Input records:
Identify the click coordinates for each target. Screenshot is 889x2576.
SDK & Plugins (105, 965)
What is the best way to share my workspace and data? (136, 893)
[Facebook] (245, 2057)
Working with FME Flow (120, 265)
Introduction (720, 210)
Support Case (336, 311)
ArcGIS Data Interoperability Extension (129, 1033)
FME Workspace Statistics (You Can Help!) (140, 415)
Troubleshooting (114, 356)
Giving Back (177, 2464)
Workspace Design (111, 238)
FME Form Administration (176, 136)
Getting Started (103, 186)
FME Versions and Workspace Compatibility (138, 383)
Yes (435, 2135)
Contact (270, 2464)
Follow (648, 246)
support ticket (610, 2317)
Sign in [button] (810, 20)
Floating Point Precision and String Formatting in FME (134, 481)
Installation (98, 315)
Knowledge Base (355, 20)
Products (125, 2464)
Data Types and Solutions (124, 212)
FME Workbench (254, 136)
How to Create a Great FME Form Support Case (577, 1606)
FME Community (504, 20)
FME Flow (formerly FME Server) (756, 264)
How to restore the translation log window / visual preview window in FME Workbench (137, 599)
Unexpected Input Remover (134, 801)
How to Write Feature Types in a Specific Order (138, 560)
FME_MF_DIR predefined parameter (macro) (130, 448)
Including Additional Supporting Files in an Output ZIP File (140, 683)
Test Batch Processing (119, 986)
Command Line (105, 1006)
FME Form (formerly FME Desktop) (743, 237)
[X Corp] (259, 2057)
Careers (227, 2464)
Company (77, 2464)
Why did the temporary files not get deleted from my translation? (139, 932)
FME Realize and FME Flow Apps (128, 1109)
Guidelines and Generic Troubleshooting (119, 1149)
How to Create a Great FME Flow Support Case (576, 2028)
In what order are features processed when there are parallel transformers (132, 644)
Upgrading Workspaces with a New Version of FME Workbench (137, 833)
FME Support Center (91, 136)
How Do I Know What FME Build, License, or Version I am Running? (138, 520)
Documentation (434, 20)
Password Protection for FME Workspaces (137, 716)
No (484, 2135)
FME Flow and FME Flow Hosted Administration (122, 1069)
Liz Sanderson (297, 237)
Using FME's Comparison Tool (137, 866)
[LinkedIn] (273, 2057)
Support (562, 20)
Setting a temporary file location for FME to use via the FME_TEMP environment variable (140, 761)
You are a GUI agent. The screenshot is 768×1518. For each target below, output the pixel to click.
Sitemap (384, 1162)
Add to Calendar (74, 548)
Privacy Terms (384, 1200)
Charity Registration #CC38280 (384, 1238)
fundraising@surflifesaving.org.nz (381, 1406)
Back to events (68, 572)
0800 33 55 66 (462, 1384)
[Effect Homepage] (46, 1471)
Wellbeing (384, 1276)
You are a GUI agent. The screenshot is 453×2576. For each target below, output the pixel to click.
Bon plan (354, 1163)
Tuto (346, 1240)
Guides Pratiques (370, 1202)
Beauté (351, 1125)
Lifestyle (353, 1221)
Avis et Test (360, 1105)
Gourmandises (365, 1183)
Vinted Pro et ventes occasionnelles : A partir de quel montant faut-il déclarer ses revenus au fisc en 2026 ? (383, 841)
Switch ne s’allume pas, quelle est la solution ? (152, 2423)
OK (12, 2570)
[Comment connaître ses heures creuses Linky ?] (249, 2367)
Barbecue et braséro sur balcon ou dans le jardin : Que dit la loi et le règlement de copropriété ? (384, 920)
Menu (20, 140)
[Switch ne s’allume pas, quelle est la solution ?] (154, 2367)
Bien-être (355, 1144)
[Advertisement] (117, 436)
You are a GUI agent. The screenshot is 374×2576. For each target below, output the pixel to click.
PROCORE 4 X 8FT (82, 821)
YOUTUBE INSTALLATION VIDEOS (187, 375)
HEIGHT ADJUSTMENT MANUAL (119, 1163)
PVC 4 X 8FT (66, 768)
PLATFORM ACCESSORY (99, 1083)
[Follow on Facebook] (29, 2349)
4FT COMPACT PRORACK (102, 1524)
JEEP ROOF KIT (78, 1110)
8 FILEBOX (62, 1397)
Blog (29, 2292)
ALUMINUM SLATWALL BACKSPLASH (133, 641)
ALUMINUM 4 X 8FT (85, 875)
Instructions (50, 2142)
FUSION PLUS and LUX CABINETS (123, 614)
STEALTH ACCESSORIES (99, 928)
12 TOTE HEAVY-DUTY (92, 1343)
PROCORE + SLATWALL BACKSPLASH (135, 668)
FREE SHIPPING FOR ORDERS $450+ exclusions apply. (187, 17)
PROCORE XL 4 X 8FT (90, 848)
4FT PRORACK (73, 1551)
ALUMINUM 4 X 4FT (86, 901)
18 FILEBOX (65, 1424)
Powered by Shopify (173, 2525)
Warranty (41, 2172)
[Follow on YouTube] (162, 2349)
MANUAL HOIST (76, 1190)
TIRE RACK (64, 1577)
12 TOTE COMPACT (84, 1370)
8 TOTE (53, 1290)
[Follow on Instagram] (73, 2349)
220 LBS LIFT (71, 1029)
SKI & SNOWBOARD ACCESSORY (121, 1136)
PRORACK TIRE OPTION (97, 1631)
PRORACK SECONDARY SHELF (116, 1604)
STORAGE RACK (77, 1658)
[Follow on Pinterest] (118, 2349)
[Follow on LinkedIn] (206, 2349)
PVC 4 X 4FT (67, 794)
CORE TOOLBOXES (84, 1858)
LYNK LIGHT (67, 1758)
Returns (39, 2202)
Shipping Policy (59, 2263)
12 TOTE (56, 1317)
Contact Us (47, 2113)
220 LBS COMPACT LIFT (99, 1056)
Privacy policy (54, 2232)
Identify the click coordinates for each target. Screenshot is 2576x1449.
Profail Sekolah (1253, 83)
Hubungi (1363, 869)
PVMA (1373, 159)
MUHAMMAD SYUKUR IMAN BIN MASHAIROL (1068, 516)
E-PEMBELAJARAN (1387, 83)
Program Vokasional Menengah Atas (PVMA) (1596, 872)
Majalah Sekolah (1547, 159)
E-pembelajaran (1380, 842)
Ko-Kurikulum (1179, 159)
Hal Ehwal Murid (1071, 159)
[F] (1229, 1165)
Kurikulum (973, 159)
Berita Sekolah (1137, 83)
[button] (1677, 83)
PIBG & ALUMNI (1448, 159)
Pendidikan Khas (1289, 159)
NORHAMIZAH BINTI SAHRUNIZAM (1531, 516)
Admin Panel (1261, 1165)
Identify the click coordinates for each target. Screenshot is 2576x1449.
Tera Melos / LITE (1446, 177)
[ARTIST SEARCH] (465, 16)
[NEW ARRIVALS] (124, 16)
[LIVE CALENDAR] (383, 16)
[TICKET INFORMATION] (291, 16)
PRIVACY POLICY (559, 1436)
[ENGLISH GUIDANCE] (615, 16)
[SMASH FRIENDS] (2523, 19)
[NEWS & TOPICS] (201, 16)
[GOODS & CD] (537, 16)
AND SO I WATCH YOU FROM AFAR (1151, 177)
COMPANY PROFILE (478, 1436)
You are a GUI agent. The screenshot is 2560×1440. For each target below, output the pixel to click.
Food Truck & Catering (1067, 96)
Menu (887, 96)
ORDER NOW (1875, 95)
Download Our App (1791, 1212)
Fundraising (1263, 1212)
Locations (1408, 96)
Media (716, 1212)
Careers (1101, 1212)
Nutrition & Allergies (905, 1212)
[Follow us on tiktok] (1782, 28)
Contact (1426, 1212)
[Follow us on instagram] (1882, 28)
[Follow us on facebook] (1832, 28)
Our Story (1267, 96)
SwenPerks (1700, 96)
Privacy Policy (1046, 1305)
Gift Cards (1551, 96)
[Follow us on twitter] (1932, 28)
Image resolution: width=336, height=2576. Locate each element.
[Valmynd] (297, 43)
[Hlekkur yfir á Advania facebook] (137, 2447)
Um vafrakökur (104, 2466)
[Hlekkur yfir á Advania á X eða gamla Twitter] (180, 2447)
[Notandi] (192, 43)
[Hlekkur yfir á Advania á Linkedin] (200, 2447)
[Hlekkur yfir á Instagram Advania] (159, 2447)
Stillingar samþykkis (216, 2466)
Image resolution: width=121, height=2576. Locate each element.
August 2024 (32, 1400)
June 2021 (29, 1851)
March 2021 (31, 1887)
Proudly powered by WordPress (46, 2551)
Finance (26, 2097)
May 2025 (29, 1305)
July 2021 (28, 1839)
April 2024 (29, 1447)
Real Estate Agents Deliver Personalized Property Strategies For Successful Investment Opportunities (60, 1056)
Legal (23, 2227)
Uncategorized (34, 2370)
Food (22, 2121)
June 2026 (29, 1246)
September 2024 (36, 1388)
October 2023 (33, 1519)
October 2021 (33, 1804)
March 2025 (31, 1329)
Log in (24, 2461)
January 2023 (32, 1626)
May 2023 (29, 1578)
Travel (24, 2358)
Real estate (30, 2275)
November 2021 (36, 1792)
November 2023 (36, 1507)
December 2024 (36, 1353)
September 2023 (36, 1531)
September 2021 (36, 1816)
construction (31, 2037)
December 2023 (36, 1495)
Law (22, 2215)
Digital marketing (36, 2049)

What you are asked to do: Take the stretch of lines above from the one containing "Majalah Sekolah (1547, 159)" through the one containing "Pendidikan Khas (1289, 159)" and repeat it exactly, adding no other line.

Result of this task:
Majalah Sekolah (1547, 159)
E-pembelajaran (1380, 842)
Ko-Kurikulum (1179, 159)
Hal Ehwal Murid (1071, 159)
[F] (1229, 1165)
Kurikulum (973, 159)
Berita Sekolah (1137, 83)
[button] (1677, 83)
PIBG & ALUMNI (1448, 159)
Pendidikan Khas (1289, 159)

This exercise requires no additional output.